Revise the material below so that every "dropdown" becomes "drop-down", with all other text left as is.

>> start DATA FOR THIS TASK

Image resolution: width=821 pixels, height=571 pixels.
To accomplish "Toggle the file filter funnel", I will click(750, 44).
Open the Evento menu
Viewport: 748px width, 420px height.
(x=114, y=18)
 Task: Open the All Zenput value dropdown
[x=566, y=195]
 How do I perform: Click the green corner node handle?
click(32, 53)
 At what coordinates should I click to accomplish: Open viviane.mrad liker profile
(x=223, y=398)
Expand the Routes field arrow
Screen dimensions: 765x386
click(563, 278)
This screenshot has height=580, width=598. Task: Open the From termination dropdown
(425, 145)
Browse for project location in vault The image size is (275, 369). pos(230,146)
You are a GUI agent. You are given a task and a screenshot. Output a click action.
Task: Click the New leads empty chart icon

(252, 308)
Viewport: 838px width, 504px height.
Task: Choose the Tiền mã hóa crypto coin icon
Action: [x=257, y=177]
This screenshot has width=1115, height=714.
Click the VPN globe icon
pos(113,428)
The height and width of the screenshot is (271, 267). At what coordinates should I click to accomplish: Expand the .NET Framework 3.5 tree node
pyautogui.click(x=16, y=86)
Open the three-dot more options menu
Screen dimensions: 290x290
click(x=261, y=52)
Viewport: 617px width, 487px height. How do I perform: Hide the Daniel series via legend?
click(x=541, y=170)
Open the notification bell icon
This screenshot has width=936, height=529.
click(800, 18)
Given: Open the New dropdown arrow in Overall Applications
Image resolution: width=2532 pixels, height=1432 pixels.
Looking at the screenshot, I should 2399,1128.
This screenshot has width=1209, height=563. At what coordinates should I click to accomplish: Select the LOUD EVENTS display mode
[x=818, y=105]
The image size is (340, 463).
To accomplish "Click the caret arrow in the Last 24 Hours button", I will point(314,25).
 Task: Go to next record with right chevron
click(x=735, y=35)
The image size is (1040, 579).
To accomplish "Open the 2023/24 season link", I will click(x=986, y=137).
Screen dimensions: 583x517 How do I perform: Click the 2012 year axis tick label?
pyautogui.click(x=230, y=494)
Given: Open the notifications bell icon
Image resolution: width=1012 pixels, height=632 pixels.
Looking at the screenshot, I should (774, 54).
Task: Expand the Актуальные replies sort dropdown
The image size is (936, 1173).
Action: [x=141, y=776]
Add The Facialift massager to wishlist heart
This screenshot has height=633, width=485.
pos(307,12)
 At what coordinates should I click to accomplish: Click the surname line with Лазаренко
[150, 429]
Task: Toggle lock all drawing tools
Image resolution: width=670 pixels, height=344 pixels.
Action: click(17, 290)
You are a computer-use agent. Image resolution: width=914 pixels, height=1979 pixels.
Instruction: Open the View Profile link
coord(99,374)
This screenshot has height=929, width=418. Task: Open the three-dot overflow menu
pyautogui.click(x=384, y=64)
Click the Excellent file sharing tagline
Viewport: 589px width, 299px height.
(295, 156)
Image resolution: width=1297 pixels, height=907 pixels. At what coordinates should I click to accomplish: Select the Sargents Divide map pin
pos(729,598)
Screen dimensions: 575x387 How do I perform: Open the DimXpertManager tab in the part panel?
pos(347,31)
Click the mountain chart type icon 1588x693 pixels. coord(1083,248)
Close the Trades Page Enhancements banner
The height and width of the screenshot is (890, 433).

>> end DATA FOR THIS TASK

COMPLETE OUTPUT ▸
Image resolution: width=821 pixels, height=571 pixels.
To accomplish "Toggle the file filter funnel", I will click(750, 44).
Open the Evento menu
Viewport: 748px width, 420px height.
(x=114, y=18)
 Task: Open the All Zenput value drop-down
[x=566, y=195]
 How do I perform: Click the green corner node handle?
click(32, 53)
 At what coordinates should I click to accomplish: Open viviane.mrad liker profile
(x=223, y=398)
Expand the Routes field arrow
Screen dimensions: 765x386
click(563, 278)
This screenshot has height=580, width=598. Task: Open the From termination drop-down
(425, 145)
Browse for project location in vault The image size is (275, 369). pos(230,146)
You are a GUI agent. You are given a task and a screenshot. Output a click action.
Task: Click the New leads empty chart icon

(252, 308)
Viewport: 838px width, 504px height.
Task: Choose the Tiền mã hóa crypto coin icon
Action: [x=257, y=177]
This screenshot has width=1115, height=714.
Click the VPN globe icon
pos(113,428)
The height and width of the screenshot is (271, 267). At what coordinates should I click to accomplish: Expand the .NET Framework 3.5 tree node
pyautogui.click(x=16, y=86)
Open the three-dot more options menu
Screen dimensions: 290x290
click(x=261, y=52)
Viewport: 617px width, 487px height. How do I perform: Hide the Daniel series via legend?
click(x=541, y=170)
Open the notification bell icon
This screenshot has width=936, height=529.
click(800, 18)
Given: Open the New drop-down arrow in Overall Applications
Image resolution: width=2532 pixels, height=1432 pixels.
Looking at the screenshot, I should 2399,1128.
This screenshot has width=1209, height=563. At what coordinates should I click to accomplish: Select the LOUD EVENTS display mode
[x=818, y=105]
The image size is (340, 463).
To accomplish "Click the caret arrow in the Last 24 Hours button", I will point(314,25).
 Task: Go to next record with right chevron
click(x=735, y=35)
The image size is (1040, 579).
To accomplish "Open the 2023/24 season link", I will click(x=986, y=137).
Screen dimensions: 583x517 How do I perform: Click the 2012 year axis tick label?
pyautogui.click(x=230, y=494)
Given: Open the notifications bell icon
Image resolution: width=1012 pixels, height=632 pixels.
Looking at the screenshot, I should (774, 54).
Task: Expand the Актуальные replies sort drop-down
The image size is (936, 1173).
Action: [x=141, y=776]
Add The Facialift massager to wishlist heart
This screenshot has height=633, width=485.
pos(307,12)
 At what coordinates should I click to accomplish: Click the surname line with Лазаренко
[150, 429]
Task: Toggle lock all drawing tools
Image resolution: width=670 pixels, height=344 pixels.
Action: click(17, 290)
You are a computer-use agent. Image resolution: width=914 pixels, height=1979 pixels.
Instruction: Open the View Profile link
coord(99,374)
This screenshot has height=929, width=418. Task: Open the three-dot overflow menu
pyautogui.click(x=384, y=64)
Click the Excellent file sharing tagline
Viewport: 589px width, 299px height.
(295, 156)
Image resolution: width=1297 pixels, height=907 pixels. At what coordinates should I click to accomplish: Select the Sargents Divide map pin
pos(729,598)
Screen dimensions: 575x387 How do I perform: Open the DimXpertManager tab in the part panel?
pos(347,31)
Click the mountain chart type icon 1588x693 pixels. coord(1083,248)
Close the Trades Page Enhancements banner
The height and width of the screenshot is (890, 433).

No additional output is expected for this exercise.